05 Setembro 2023
"As periferias não são apenas países distantes, lugares pouco conhecidos. As periferias geográficas são também existenciais, lugares onde vive uma humanidade abandonada, marginalizada e descartada. Separadas por barreiras que muitas vezes se transformaram em muros. Em vez disso, justamente hoje oferecem novos horizontes. São elas que mostram e podem mudar uma mentalidade social e cultural e sobretudo uma visão da fé", escreve Ritanna Armeni, jornalista, apresentadora de TV e feminista italiana, em artigo publicado no caderno Donne Mondo Chiesa, do jornal L’Osservatore Romano, de setembro de 2023. A tradução é de Luisa Rabolini.
“Vocês sabem que o dever do Conclave era dar um bispo a Roma. Parece que os meus irmãos Cardeais foram buscá-lo quase ao fim do mundo… mas… aqui estamos”.
É a primeira saudação do Papa Francisco como Pontífice. É o início de uma revolução pastoral. Francisco quer ressaltar que o novo papa vem de uma terra distante, de um lugar periférico, às margens do centro que orienta e dirige a Igreja. Em comparação com Roma que sempre foi a capital, com uma Europa berço dos valores da cristandade e com um Ocidente que se construiu sobre tais valores.

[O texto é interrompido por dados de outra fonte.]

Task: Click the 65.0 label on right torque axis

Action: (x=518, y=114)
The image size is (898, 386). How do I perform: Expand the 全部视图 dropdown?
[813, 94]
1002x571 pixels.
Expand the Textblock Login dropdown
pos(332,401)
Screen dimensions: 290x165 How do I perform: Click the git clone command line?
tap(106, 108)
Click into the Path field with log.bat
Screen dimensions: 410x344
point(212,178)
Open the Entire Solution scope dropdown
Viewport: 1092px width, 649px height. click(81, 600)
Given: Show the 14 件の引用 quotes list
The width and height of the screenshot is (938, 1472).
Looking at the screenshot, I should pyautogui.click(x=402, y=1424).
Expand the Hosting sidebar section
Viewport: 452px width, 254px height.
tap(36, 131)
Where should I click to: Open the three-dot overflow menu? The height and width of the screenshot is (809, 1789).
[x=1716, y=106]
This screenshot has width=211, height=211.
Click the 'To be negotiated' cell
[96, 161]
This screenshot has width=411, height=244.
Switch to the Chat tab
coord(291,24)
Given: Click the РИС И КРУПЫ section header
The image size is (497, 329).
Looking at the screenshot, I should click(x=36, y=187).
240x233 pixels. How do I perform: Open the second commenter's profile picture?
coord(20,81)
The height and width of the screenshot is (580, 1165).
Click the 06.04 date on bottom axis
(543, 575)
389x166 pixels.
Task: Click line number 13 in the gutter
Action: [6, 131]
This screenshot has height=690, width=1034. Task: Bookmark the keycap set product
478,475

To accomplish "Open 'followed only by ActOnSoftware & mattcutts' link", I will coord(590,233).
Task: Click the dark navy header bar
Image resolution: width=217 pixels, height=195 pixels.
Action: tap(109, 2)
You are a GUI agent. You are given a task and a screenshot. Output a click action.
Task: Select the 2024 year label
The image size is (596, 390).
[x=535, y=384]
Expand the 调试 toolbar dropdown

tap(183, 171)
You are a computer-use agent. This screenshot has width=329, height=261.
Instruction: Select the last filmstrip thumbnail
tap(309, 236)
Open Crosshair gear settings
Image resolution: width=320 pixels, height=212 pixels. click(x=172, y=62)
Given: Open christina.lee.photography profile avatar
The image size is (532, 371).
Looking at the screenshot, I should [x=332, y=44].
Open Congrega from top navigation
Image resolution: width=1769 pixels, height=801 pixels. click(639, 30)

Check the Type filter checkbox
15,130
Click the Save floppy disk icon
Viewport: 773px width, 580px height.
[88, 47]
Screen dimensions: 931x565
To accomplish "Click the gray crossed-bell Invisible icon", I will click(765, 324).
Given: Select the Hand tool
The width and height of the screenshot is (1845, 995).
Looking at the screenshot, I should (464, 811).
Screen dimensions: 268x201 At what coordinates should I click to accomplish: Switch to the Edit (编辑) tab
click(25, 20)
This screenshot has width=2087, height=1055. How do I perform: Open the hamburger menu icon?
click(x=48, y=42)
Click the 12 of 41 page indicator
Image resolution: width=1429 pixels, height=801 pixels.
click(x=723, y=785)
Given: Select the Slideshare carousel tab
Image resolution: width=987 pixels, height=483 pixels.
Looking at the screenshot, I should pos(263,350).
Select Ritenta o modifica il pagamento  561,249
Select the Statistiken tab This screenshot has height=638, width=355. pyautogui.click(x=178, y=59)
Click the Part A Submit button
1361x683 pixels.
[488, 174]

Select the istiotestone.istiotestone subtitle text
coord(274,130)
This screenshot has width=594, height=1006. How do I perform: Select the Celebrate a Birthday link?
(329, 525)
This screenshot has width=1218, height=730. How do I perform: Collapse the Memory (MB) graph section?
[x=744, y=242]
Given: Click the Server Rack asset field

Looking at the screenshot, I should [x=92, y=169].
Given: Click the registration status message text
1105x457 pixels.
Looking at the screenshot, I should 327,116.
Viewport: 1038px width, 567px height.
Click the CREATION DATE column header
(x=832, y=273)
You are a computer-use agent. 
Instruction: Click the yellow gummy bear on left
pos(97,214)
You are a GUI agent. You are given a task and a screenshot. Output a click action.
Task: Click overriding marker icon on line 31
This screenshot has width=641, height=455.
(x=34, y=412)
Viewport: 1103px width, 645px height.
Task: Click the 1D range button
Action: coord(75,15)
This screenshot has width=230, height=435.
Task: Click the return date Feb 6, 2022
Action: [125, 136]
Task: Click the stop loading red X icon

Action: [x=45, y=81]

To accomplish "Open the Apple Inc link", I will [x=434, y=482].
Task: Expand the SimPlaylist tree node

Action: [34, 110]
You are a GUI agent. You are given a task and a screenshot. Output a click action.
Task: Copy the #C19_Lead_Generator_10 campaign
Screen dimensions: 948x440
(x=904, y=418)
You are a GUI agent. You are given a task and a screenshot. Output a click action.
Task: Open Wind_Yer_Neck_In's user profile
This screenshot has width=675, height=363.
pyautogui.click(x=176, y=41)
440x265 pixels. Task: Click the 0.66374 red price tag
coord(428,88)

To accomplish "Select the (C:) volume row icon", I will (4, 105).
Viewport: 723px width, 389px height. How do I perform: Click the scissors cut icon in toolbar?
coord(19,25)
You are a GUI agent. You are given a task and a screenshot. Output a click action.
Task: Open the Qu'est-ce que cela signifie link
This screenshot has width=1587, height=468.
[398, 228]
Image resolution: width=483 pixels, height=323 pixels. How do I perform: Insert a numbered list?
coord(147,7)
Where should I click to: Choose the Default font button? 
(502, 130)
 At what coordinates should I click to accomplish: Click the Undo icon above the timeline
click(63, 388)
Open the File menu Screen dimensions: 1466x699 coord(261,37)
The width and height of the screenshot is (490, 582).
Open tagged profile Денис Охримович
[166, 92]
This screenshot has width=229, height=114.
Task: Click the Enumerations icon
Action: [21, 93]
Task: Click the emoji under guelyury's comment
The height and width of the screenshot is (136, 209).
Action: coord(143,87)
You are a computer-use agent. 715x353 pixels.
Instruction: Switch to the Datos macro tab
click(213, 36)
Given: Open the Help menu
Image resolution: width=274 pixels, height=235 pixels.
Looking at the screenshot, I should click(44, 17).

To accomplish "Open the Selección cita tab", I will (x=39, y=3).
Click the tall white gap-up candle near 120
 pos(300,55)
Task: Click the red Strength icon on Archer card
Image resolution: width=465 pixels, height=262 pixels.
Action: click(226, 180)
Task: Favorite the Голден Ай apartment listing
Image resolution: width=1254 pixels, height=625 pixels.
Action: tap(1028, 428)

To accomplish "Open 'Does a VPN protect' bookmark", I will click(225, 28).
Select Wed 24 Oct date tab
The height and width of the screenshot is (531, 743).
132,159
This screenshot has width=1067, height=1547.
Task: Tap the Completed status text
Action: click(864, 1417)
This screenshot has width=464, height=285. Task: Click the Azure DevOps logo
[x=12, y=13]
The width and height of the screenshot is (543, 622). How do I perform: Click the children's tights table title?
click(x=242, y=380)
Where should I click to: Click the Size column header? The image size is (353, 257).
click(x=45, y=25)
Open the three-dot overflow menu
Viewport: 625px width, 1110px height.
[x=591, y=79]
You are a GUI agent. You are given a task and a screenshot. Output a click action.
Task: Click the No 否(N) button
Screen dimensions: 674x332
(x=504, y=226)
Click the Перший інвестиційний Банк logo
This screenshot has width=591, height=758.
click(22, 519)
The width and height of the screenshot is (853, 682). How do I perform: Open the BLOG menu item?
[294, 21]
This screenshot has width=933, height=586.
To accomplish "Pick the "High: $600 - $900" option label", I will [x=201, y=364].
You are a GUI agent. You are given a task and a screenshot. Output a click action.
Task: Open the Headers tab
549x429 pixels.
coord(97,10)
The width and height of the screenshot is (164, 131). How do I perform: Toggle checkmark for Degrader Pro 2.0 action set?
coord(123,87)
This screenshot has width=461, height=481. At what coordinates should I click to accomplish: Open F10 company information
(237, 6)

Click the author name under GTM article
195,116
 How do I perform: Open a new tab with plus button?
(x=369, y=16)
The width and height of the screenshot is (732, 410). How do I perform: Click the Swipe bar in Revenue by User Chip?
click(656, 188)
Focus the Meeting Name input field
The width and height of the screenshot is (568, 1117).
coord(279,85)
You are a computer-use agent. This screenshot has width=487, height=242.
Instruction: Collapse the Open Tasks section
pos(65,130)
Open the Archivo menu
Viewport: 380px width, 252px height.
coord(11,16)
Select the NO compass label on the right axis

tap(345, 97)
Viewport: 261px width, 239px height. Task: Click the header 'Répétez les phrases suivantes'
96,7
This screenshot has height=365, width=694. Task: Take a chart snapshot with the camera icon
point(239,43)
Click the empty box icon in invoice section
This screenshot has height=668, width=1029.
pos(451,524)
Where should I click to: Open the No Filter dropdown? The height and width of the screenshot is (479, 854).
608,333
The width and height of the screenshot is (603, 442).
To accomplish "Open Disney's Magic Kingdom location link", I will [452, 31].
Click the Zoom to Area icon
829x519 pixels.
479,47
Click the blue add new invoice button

As primeiras palavras do novo papa à multidão na Praça de São Pedro, que esperava sob uma fina e insistente chuva de março pelos resultados do conclave, ouvidas novamente depois de mais de dez anos de pontificado, assumem um significado mais amplo. Não apenas reveladoras de uma emoção. Não exclusivamente expressão de modéstia e surpresa, mas anúncio e visão. O primeiro papa não europeu da história da Igreja, mas que era filho de imigrantes europeus, ressaltava a sua origem das margens do mundo, dos lugares que não importam ou pouco importam. Indicava um caminho. Se o conclave tinha escolhido um papa - é o que hoje nos dizem as suas palavras - buscando-o do "fim do mundo", aqueles lugares teriam deixado de ser periferia, teriam superado limites e fronteiras, teriam se tornado centro da Igreja. E dez anos depois podemos dizer que a teriam alagada, mudada, restituído vitalidade. Numa alternância de ação centrífuga, com a belíssima imagem da Igreja em saída, e força centrípeta, com a igualmente eficaz imagem de Igreja em escuta. É significativo que a grande maioria dos 21 novos cardeais nomeados em Julho de 2023 venha das periferias do mundo.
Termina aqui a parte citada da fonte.